Computational Communication Flashcards
Big Data meaning
condition in which the data are so large, complex, and/or variable that the tools required to understand it must be invented
Three different types of data
- Structured data
- Semi-structured data
- Unstructured data
Structured data
-well-defined, easily organized database information
-can go into spreadsheets for quick analysis
E.g. Yelp, star ratings are easy to store (stars are a way of categorization)
Unstructured data
-media posts on social media that doesn’t use a data model
-difficult to analyze for patterns
e.g. the posts and videos on social media platforms
Semi-structured data
-loosely organized into categories using meta tags
E.g. hashtags that help for quick searches of photo content which can be used to examine what types of posts lead to more engagement
What type of data has proliferated
unstructured data
previously data was structured
What is big data capable of?
big data sets have the potential to reveal and analyze patterns of of individual and group behavior
e.g. FB can determine if you’ll break up woth your partner before you do and will advertise products associated with this (e.g. ice cream)

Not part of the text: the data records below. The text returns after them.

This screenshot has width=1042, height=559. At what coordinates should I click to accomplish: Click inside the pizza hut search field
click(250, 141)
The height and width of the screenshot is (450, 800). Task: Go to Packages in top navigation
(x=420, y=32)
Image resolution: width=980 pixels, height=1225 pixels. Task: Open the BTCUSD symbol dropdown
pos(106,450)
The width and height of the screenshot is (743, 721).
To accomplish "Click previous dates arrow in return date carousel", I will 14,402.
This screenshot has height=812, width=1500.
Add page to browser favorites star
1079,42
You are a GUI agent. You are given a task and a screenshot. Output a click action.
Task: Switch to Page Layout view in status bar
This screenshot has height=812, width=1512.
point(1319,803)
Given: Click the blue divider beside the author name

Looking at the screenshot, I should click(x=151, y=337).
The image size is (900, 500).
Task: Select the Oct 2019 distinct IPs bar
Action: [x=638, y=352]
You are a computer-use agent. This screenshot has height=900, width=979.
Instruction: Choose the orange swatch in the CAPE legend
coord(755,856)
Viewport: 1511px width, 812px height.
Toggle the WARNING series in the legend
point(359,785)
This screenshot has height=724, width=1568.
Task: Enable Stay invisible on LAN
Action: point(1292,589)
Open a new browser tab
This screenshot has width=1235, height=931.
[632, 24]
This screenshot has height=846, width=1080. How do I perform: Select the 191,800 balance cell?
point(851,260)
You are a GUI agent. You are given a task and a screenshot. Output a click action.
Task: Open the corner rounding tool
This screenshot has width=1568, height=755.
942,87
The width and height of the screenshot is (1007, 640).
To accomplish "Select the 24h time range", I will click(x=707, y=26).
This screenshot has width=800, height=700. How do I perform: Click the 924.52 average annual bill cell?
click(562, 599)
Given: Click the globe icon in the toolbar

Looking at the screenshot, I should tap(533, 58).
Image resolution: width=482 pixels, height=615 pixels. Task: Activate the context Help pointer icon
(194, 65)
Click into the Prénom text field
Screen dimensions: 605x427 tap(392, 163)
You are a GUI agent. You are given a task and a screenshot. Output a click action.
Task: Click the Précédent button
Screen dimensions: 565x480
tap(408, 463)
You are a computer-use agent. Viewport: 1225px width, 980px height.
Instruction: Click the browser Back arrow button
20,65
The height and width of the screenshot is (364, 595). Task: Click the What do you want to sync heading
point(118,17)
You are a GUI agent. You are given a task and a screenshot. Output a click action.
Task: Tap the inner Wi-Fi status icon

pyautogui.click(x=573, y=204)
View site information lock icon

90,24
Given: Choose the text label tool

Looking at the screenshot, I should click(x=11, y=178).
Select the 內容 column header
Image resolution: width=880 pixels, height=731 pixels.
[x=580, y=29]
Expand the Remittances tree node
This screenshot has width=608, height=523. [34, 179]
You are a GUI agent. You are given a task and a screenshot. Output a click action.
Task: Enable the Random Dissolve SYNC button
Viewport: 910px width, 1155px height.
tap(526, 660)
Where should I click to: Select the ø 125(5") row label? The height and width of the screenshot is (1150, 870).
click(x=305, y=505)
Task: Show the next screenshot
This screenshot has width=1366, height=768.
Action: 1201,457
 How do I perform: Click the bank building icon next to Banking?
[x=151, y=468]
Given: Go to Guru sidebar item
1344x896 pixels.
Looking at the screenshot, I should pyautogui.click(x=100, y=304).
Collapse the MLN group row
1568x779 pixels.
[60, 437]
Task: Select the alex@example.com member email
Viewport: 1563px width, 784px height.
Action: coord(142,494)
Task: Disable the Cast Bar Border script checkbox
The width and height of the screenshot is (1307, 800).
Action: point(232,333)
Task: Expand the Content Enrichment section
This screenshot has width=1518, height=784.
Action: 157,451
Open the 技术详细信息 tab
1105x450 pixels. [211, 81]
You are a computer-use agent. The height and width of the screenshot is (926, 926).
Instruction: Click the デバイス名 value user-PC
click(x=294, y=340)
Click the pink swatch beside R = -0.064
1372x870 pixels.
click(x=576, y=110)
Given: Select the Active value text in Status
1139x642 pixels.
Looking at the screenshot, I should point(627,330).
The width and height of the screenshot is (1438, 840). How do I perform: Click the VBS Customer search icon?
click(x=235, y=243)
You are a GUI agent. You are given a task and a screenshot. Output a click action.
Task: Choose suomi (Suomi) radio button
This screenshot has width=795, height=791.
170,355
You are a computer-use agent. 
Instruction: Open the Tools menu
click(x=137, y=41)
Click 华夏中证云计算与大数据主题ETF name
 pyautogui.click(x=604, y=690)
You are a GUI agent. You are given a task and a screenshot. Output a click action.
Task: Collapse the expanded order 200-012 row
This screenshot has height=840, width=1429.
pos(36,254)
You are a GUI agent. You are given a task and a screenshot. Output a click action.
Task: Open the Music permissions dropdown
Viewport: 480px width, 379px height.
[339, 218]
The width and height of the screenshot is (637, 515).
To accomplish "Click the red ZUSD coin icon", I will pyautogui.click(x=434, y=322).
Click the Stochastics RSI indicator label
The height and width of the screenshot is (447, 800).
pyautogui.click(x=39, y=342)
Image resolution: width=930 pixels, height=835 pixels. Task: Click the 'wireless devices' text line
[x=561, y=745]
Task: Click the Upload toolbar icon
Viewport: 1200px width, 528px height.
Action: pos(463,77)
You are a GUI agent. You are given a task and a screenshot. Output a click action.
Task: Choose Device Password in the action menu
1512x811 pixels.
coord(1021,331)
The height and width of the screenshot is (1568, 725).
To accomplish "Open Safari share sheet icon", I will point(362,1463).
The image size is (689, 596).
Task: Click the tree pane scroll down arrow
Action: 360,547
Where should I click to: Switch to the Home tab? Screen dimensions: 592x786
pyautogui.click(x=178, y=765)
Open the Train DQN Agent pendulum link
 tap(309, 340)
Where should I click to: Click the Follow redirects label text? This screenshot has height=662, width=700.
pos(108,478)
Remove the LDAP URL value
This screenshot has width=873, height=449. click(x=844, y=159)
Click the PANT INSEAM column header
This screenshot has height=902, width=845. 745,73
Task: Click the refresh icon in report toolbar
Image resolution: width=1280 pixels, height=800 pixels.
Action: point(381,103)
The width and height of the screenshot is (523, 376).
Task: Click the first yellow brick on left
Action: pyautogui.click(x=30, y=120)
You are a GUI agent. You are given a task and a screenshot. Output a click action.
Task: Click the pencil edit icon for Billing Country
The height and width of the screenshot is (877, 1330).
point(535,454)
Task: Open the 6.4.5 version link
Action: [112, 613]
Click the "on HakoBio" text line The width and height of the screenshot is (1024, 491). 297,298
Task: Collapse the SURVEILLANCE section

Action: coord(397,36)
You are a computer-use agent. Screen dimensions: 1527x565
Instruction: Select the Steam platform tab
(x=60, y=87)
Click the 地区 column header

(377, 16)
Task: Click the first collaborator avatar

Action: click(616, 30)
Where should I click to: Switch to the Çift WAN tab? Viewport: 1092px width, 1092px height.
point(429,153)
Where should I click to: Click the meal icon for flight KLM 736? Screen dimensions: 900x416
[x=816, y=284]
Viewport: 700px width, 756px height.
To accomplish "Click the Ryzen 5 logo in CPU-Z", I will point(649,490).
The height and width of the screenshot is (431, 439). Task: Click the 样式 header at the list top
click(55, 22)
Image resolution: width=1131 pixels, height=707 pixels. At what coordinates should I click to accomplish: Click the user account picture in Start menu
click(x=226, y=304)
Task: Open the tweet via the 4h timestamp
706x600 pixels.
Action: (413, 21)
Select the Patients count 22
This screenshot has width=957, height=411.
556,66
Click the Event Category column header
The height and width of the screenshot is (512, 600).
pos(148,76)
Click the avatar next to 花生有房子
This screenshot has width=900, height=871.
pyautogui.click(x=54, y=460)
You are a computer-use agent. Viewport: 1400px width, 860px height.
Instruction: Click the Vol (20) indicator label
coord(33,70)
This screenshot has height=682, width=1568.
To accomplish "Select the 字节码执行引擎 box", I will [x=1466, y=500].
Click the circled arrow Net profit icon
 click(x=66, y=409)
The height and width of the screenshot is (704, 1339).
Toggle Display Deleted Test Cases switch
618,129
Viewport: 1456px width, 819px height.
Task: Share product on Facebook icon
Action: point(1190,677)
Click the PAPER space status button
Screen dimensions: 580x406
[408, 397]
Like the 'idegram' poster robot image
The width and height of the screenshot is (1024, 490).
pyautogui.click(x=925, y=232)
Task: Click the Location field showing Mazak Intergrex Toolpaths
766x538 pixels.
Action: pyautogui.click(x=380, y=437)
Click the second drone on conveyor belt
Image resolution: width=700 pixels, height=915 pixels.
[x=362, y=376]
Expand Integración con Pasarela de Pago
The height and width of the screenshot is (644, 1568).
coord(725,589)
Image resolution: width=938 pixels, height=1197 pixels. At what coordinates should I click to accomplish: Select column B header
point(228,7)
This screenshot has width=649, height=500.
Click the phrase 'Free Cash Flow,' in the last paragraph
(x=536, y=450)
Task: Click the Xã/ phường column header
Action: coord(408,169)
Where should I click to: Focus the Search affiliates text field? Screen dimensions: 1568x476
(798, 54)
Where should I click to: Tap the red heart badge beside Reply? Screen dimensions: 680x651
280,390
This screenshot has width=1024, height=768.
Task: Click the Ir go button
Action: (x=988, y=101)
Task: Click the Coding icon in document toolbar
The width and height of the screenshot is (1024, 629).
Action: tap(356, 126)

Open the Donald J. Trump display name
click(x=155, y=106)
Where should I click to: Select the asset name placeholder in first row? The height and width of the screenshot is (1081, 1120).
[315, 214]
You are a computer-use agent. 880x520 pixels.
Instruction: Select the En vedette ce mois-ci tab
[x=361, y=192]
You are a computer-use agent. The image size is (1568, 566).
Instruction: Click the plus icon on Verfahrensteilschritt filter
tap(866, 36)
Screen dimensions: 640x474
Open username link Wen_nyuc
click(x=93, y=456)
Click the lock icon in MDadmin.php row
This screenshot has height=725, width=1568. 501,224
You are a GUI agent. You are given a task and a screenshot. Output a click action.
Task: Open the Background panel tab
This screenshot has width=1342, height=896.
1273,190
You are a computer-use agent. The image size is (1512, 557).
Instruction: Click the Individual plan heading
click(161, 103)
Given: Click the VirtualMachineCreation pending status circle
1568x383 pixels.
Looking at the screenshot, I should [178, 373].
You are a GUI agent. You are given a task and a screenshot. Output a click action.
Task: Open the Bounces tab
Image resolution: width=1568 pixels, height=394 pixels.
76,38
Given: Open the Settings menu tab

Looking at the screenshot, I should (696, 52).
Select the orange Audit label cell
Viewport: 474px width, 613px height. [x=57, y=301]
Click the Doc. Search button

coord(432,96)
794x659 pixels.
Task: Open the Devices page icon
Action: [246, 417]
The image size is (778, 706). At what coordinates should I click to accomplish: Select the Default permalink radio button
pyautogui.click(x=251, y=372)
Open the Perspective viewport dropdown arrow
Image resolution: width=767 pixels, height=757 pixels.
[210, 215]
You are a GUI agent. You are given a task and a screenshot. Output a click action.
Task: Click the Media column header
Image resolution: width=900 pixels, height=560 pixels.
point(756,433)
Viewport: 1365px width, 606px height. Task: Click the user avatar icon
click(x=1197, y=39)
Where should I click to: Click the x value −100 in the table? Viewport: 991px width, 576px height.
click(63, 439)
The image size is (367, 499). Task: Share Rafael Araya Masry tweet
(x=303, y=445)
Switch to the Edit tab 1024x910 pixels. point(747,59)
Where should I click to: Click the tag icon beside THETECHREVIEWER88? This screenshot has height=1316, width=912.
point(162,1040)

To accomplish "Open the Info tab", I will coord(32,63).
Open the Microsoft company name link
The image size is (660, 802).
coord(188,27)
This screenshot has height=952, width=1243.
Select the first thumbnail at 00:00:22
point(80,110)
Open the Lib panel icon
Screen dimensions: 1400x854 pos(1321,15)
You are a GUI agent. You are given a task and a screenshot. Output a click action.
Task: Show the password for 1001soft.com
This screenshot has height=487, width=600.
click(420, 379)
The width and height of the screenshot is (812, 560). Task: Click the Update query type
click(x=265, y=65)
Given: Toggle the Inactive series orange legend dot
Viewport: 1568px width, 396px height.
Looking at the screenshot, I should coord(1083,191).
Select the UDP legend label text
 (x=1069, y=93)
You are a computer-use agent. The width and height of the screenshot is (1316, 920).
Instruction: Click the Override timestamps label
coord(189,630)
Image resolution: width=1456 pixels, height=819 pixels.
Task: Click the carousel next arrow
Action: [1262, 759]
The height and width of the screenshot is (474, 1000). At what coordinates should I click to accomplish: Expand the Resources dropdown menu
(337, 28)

How has big data “broken” American politics?
-overemphasis on big data has undercut meaningful poltical communication
-analysts no longer focus on centrism
-political campaigns target the beliefs of individual voters and maximize anger to get people to vote – worsened the partisan divide
Sources of big data
-digital life
-digital trace data
-digitalized life data
digital life data
capturing of digitally mediated social behaviors
digital trace data
the archival exhaust of modern bureaucratic organization
e.g. call logs, web page browsing data, social media likes and posts, location data, transactional data
digitalized life data
the movement of intrinsically analog behavior into digital form
e.g. what features of wedding dances charcterize a successful of unsuccessful marriage
*Two ways digital platform data may be viewed
- Generalizable microcosims of society (e.g. email and social networks)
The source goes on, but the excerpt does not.